Yale Varsity Clash Royale Team (Team 33) - iQuHack 2024, Quandela Challenge (First Place Winner)

Table of Contents

• Introduction
• Dependencies
• Circuits
• State Vectors
• GAN Machine Learning Model
• Results
• Bonus Quantum Heralding Approach
• Bonus Noise Modeling
• Reflections
• Acknowledgements
• Sources

Introduction

This project was designed to implement a Quantum Generative Adversarial Networks (QGAN) based on the following research paper by Wang et. Al. With the rise in advancements in integrated photonic technology, optical representations of quantum bits are becoming a promising alternative for quantum computation representation. In our project, we explore these photonic systems through the implementation of QGANs in the presence of noise, using stochastically adapted gradient descent to achieve higher fidelity.

Consequently, we will present our own GAN machine learning model which utilizes a modified gradient descent technique. We hope that this GAN machine learning model can be used as a proof of concept about the possibility of performing adversarial training on a photonic chip. While the model is not useful for highly-meaningful tasks, in the future, such models can hopefully improve to higher degrees of utility.

To test the efficacy of GAN model, we trained a generator to produce the $\frac{1}{2}(\ket{01} + \ket{11} + \ket{23} + \ket{30})$ state from an input state which was the maximally entangled quqart $\frac{1}{2}(\ket{00} + \ket{11} + \ket{22} + \ket{33})$ through a QGAN photonic architecture (see circuits).

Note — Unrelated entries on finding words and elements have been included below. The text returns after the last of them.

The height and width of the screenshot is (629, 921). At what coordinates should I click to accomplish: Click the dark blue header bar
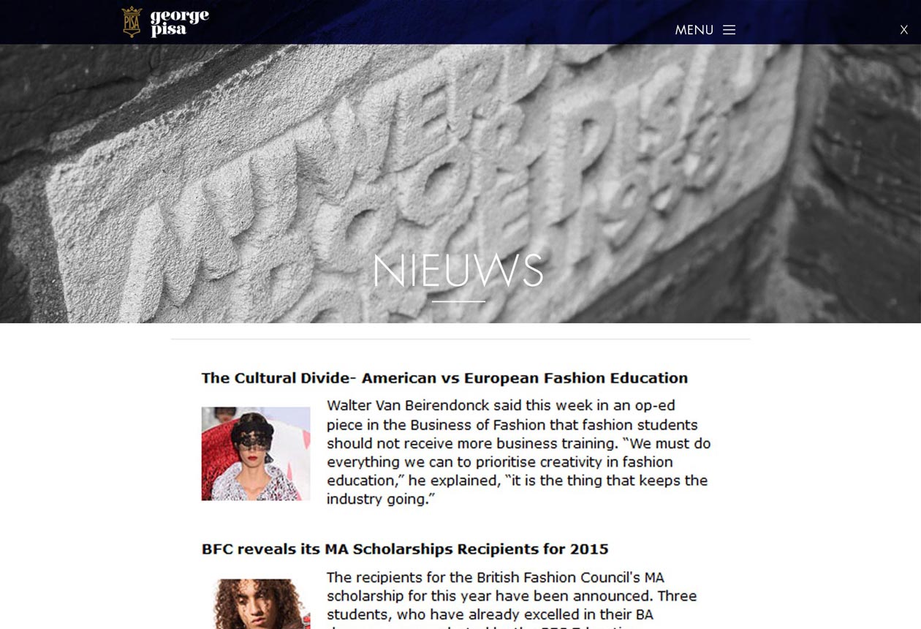(461, 22)
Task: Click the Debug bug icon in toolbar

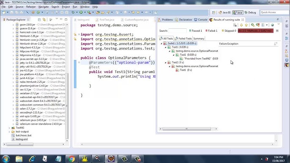Action: pyautogui.click(x=73, y=12)
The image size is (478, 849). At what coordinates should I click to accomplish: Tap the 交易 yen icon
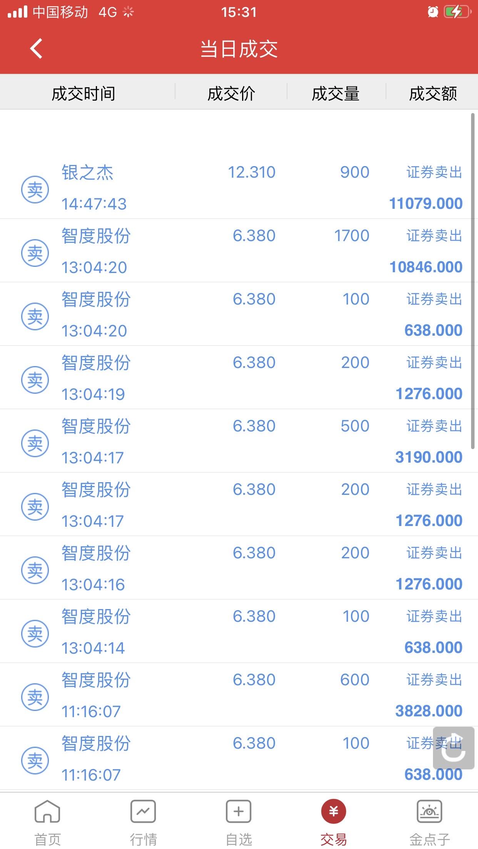pyautogui.click(x=334, y=811)
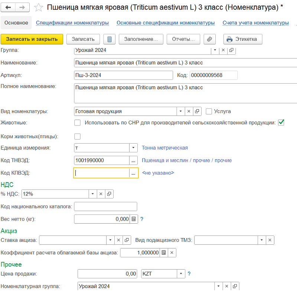Open calculator for Вес нетто field
Viewport: 297px width, 294px height.
[134, 219]
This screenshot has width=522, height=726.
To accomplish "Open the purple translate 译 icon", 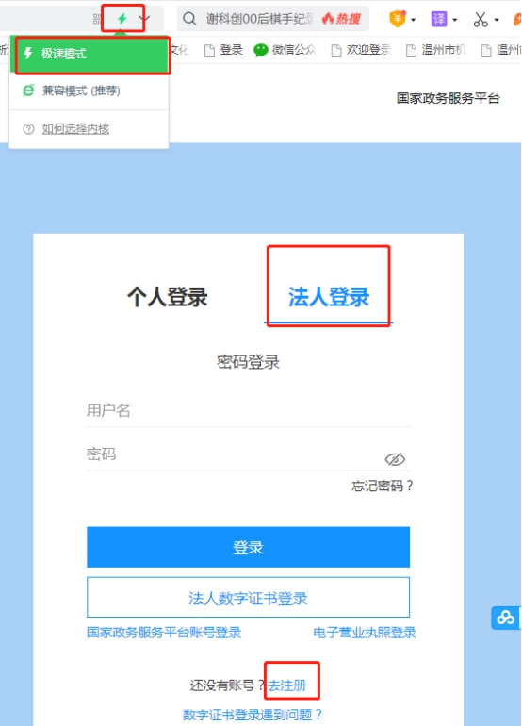I will click(439, 19).
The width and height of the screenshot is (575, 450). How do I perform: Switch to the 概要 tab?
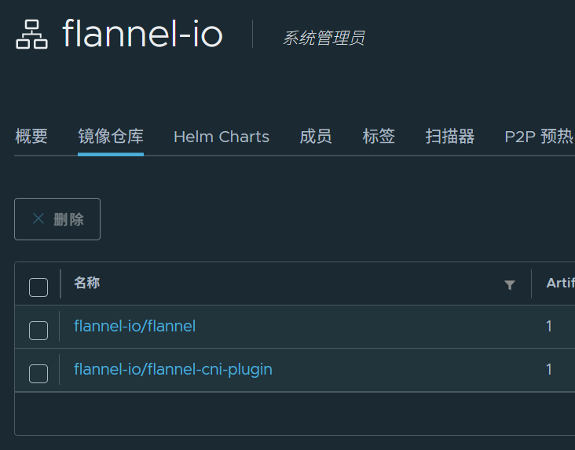31,137
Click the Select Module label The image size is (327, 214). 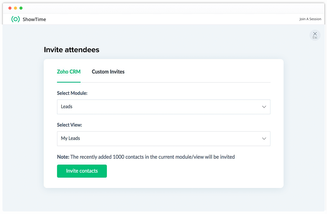click(72, 93)
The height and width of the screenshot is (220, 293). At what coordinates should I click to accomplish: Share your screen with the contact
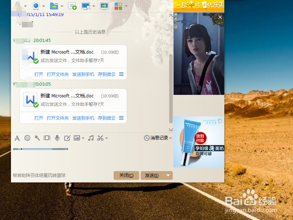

Our accompanying slide deck can be accessed here.

Dependencies

To install all dependencies automatically run:

pip install -r requirements.txt

The following packages will be necessary for our QGAN model:

jupyter==1.0.0
matplotlib==3.8.2
numpy==1.26.3
perceval-quandela==0.10.3

Circuits

Wang et al. ‘23 describe an elementary QGAN based around a two-player game. Both players utilize variational quantum circuits with trainable parameters. The first player trains a generator with parameters $\theta_G$, while his opponent trains a discriminator circuit with some parameters $\theta_D$. The goal of the generator is to take in a general quantum state and produces a candidate quantum state $\rho(\theta_G)$ that mimics a true state $\tau$. The discriminator’s role is to perform measurements and identify the true state from the generated state. The difference in the discriminator’s ability is identified by the function $d(\theta_G, \theta_D) = |M(\theta_D)\rho(\theta_G) - M(\theta_D)\tau|$ where $M$ represents the measurements made by the discriminator

In our model, the input state is the maximally-entangled state, $\frac{1}{2}(\ket{00} + \ket{11} + \ket{22} + \ket{33})$ Our true state $\tau$ is given by $\frac{1}{2}(\ket{01} + \ket{12} + \ket{23} + \ket{30})$ The discriminator aims to rotate the true state and measure the $\ket{22}$ basis, which we can use as $M$ in our loss function. The generator and discriminator were modeled after the QGAN photonic architecture seen below from Wang et al.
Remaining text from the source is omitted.